A search of Lloyd’s List, the shipping insurance newspaper, has discovered 12,000 references to Irish wrecks going back centuries. A list of 11,000 has been compiled by the Department of the Environment’s underwater archaeology unit.
Separately, the Irish National Seabed Survey (INSS) has found more vessels on its scans. It has identified the decaying remains of more than 100 shipwrecks around the Donegal coast alone.
Karl Brady an archeologist with the INSS said: “We are coming across more and more wrecks as we go along. At the moment we are planning to sort and co-ordinate all the information on a computer database and that should give us a clearer picture.
“When we get it all on a database we will be able to analyse it better. We estimate we will eventually have up to 15,000 wrecks on the inventory.”
Brady said the wrecks will range from prehistoric times up to 1945 and will include dugouts, Viking longships, sailing vessels, steamers, great liners and wartime sinkings.
There are thousands more wrecks from ancient times that will never make it on to the inventory. “There is a lot of information for the 19th century and there is some for the 18th, but once you get to the 16th century and to medieval times we have very little information,” said Brady.
The research is providing new details about the ships’ cargo, the fate of passengers and crew, and attempts at salvage. “There are extraordinary stories, and survivor accounts provide a more personal and human aspect of the tragedies,” he said.

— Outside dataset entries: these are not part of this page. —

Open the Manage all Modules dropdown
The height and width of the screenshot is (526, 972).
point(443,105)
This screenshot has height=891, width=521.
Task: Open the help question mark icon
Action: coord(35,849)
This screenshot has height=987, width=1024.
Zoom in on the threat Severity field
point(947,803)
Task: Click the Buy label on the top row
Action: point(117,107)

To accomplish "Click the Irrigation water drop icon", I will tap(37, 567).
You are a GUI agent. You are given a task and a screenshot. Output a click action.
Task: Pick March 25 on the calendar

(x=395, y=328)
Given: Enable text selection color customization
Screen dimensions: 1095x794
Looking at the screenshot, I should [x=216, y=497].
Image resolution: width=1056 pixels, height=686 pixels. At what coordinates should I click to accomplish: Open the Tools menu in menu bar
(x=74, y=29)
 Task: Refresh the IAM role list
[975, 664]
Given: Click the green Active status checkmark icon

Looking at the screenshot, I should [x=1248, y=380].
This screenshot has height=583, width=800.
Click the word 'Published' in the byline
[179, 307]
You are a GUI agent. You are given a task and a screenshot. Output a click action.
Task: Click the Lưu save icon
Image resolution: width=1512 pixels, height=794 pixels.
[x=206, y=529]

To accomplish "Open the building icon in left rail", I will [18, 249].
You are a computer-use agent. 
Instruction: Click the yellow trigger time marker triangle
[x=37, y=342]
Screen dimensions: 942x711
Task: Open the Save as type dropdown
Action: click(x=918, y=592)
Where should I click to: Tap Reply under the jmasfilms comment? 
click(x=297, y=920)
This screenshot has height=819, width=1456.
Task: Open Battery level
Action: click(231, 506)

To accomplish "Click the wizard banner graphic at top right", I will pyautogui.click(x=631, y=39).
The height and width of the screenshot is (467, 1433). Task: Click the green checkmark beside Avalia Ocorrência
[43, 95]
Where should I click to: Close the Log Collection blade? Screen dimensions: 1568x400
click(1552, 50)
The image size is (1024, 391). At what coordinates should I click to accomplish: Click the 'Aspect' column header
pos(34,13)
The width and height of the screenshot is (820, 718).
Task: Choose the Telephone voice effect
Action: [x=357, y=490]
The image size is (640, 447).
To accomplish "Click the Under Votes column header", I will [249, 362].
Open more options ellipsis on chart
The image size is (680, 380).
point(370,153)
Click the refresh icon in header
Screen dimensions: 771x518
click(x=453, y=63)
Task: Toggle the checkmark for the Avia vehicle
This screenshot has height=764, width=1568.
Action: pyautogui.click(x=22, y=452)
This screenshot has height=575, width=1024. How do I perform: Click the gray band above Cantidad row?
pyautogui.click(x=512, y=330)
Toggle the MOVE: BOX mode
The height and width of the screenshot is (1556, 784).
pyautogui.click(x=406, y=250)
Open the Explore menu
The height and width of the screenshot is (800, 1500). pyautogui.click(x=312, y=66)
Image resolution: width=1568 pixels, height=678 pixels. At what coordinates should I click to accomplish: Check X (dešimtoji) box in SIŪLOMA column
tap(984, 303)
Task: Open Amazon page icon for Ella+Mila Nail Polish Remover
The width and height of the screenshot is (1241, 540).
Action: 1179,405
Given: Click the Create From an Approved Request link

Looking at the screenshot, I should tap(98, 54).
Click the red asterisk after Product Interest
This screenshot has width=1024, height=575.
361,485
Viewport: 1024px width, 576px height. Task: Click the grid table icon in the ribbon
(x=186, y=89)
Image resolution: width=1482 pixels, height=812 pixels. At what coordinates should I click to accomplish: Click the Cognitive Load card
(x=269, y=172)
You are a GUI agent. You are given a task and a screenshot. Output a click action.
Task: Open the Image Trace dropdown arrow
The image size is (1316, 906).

The shipwreck research project is not only leading to the discovery of previously unknown vessels but is also providing fresh details about a range of known wrecks.
The HMS Looe was a very unusual Williamite warship that was only a year old when it was sunk at Baltimore in Co Cork in 1697. The ship was patrolling off west Cork guarding against a French invasion and pirate raids.
Connie Kelleher, an underwater archeologist, said the Looe was a prototype man-of-war known as a “one and a half-decker”. Only 34 of them were ever built. After it ran aground on rocks the captain was court-martialled but acquitted. About 10 of the Looe’s cannons have been discovered.
La Trinidad Valencera, which sank off Kinnagoe Bay in Co Donegal in 1588, was the fourth largest ship in King Philip II of Spain’s ill-fated invasion armada. A requisitioned merchant Venetian galley weighing 1,100 tons, it was used to carry armaments, particularly large bronze siege guns that would have been used against British towns and cities if the invasion had succeeded.
Discovered by members of the Derry sub-aqua club, many artefacts have been recovered. Cannon and carriage wheels have been exposed on the site.
The underwater archaeology units are investigating several other Spanish armada wrecks. These include La Surveillante, the most important and probably the best preserved wreck of its kind in Irish waters. It was part of the ill-fated French expedition to support the United Irishmen and sank off Bantry Bay in Cork in 1797.
The most significant find of recent years is The Great Lewis which sank off Waterford harbour in 1645. Archeologists are almost certain the wreck, which is intact in the sand and silt, was Oliver Cromwell’s flagship and claim its importance “cannot be overestimated”.
The details on the discoveries will be kept on the unit’s archive and an inventory published in four volumes.